## The records:

══════════════════════════════

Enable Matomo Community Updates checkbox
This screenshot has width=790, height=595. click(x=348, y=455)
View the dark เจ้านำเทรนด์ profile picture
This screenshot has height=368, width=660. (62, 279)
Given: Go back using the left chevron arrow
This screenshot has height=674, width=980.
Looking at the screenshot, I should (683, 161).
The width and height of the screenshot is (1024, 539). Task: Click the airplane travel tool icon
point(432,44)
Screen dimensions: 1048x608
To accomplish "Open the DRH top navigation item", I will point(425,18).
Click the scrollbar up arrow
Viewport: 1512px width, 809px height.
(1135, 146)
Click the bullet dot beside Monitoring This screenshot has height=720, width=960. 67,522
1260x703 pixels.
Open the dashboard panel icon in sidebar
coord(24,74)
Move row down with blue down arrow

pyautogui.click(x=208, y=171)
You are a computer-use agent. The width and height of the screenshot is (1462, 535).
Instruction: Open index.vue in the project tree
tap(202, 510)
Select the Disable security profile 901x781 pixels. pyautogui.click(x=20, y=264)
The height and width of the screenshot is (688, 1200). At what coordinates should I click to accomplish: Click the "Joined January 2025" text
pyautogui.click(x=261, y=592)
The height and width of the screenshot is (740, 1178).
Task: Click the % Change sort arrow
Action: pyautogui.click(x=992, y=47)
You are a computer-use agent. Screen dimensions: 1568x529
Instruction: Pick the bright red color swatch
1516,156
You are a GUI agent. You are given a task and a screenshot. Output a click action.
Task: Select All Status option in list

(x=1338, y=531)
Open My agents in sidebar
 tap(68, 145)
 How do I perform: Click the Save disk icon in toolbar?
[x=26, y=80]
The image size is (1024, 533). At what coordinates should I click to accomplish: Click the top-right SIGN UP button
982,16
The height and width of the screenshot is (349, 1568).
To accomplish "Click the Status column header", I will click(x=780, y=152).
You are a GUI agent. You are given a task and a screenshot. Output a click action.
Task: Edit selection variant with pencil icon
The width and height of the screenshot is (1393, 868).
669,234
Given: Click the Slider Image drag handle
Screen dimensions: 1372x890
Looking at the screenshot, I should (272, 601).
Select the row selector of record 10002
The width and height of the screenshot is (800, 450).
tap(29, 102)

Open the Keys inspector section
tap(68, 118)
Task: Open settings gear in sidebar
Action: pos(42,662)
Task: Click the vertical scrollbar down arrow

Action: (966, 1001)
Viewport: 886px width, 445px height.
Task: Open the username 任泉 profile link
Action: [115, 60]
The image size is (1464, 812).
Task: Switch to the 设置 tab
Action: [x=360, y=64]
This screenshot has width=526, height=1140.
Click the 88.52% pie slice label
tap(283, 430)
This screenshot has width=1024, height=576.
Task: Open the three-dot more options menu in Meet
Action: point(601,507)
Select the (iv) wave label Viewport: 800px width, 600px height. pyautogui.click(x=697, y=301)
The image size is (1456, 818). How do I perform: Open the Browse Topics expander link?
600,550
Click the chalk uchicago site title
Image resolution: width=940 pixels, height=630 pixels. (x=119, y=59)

══════════════════════════════

## Directions:
Copy every line of the listing above exactly as it appears, with no changes.

## Task output:
Enable Matomo Community Updates checkbox
This screenshot has width=790, height=595. click(x=348, y=455)
View the dark เจ้านำเทรนด์ profile picture
This screenshot has height=368, width=660. (62, 279)
Given: Go back using the left chevron arrow
This screenshot has height=674, width=980.
Looking at the screenshot, I should (683, 161).
The width and height of the screenshot is (1024, 539). Task: Click the airplane travel tool icon
point(432,44)
Screen dimensions: 1048x608
To accomplish "Open the DRH top navigation item", I will point(425,18).
Click the scrollbar up arrow
Viewport: 1512px width, 809px height.
(1135, 146)
Click the bullet dot beside Monitoring This screenshot has height=720, width=960. 67,522
1260x703 pixels.
Open the dashboard panel icon in sidebar
coord(24,74)
Move row down with blue down arrow

pyautogui.click(x=208, y=171)
You are a computer-use agent. The width and height of the screenshot is (1462, 535).
Instruction: Open index.vue in the project tree
tap(202, 510)
Select the Disable security profile 901x781 pixels. pyautogui.click(x=20, y=264)
The height and width of the screenshot is (688, 1200). At what coordinates should I click to accomplish: Click the "Joined January 2025" text
pyautogui.click(x=261, y=592)
The height and width of the screenshot is (740, 1178).
Task: Click the % Change sort arrow
Action: pyautogui.click(x=992, y=47)
You are a computer-use agent. Screen dimensions: 1568x529
Instruction: Pick the bright red color swatch
1516,156
You are a GUI agent. You are given a task and a screenshot. Output a click action.
Task: Select All Status option in list

(x=1338, y=531)
Open My agents in sidebar
 tap(68, 145)
 How do I perform: Click the Save disk icon in toolbar?
[x=26, y=80]
The image size is (1024, 533). At what coordinates should I click to accomplish: Click the top-right SIGN UP button
982,16
The height and width of the screenshot is (349, 1568).
To accomplish "Click the Status column header", I will click(x=780, y=152).
You are a GUI agent. You are given a task and a screenshot. Output a click action.
Task: Edit selection variant with pencil icon
The width and height of the screenshot is (1393, 868).
669,234
Given: Click the Slider Image drag handle
Screen dimensions: 1372x890
Looking at the screenshot, I should (272, 601).
Select the row selector of record 10002
The width and height of the screenshot is (800, 450).
tap(29, 102)

Open the Keys inspector section
tap(68, 118)
Task: Open settings gear in sidebar
Action: pos(42,662)
Task: Click the vertical scrollbar down arrow

Action: (966, 1001)
Viewport: 886px width, 445px height.
Task: Open the username 任泉 profile link
Action: [115, 60]
The image size is (1464, 812).
Task: Switch to the 设置 tab
Action: [x=360, y=64]
This screenshot has width=526, height=1140.
Click the 88.52% pie slice label
tap(283, 430)
This screenshot has width=1024, height=576.
Task: Open the three-dot more options menu in Meet
Action: point(601,507)
Select the (iv) wave label Viewport: 800px width, 600px height. pyautogui.click(x=697, y=301)
The image size is (1456, 818). How do I perform: Open the Browse Topics expander link?
600,550
Click the chalk uchicago site title
Image resolution: width=940 pixels, height=630 pixels. (x=119, y=59)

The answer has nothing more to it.